Women Empowerment Key in Fight against HIV/AIDS - Ogungbemi

On 31/May/2019 / In Medical News

The acting Director-General of the National Agency for the Control of Aids, Dr Kayode Ogungbemi, has said that empowering young women to be economically independent would go a long in checking the spread of HIV/AIDS.
 
Ogungbemi made the statement on Monday at the Economic Empowerment for HIV/AIDS Vulnerable Young Women and Girls in Lagos State organised by NACA, held in partnership with the Association of Women Living with HIV in Nigeria and Tosin Anibaba Memorial Fund.
 
He noted that the scourge of HIV could be curbed by assisting people who are vulnerable to the disease to become economically empowered.
HIV/AIDS
“The essence of the empowerment is to transform the lives of these young girls and women that are vulnerable to HIV/AIDS because of their dependence on men and because of their inability to say no and make an informed decision when it comes to risky sexual behaviour. By empowering them, they become independent and can make an informed decision about their sexual behaviours.
 
“Globally, five pillars of prevention are recognised in the fight against HIV/AIDS. One of them is targeting adolescent girls and young women with effective intervention.
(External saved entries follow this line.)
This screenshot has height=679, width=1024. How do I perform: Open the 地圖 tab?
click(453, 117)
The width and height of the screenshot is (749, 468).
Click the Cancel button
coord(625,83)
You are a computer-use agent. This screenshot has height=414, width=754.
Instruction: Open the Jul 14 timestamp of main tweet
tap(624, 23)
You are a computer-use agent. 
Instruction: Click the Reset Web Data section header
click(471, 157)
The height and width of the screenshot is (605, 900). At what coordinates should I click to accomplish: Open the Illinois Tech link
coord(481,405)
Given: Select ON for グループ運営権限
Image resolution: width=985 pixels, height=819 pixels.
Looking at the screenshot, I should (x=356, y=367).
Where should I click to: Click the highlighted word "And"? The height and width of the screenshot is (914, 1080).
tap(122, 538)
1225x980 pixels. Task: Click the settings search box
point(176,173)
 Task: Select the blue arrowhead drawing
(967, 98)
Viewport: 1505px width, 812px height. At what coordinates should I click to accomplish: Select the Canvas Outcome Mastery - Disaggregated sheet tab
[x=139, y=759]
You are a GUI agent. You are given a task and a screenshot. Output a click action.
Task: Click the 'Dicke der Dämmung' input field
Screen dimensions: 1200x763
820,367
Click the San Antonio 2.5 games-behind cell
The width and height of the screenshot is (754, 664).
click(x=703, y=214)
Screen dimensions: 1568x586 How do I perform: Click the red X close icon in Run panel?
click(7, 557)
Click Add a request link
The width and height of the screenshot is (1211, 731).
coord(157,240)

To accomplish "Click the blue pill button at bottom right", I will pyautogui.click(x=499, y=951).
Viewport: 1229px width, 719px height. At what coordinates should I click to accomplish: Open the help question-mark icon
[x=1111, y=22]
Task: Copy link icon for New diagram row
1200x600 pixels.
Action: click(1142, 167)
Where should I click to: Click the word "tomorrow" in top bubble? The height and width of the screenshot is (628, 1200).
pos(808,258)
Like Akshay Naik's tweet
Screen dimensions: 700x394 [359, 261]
Such an intervention includes economic empowerment, the use of condoms and meeting as a group to discuss their sexual behaviours and the risks involved. This is one example of such intervention,” Ogungbemi said.
 
The NACA acting DG said the 50 empowered women would be monitored to ensure they make good use of the opportunity given to them.
 
The Chairman, Tosin Anibaba Memorial Fund, Senator Dipo Odujirin, said focus and attention should be given to women because statistics showed that they are more involved in the HIV infection than the men. He advised those empowered to make good use of what they have gotten to better their lives.
 
According to the data from the Nigeria National HIV/AIDS Indicator and Impact Survey released in March 2019, Nigeria has an HIV prevalence of 1.4 per cent among adults aged 15-49 years. The data revealed that women aged 15-49 years were more than twice likely to be living with HIV.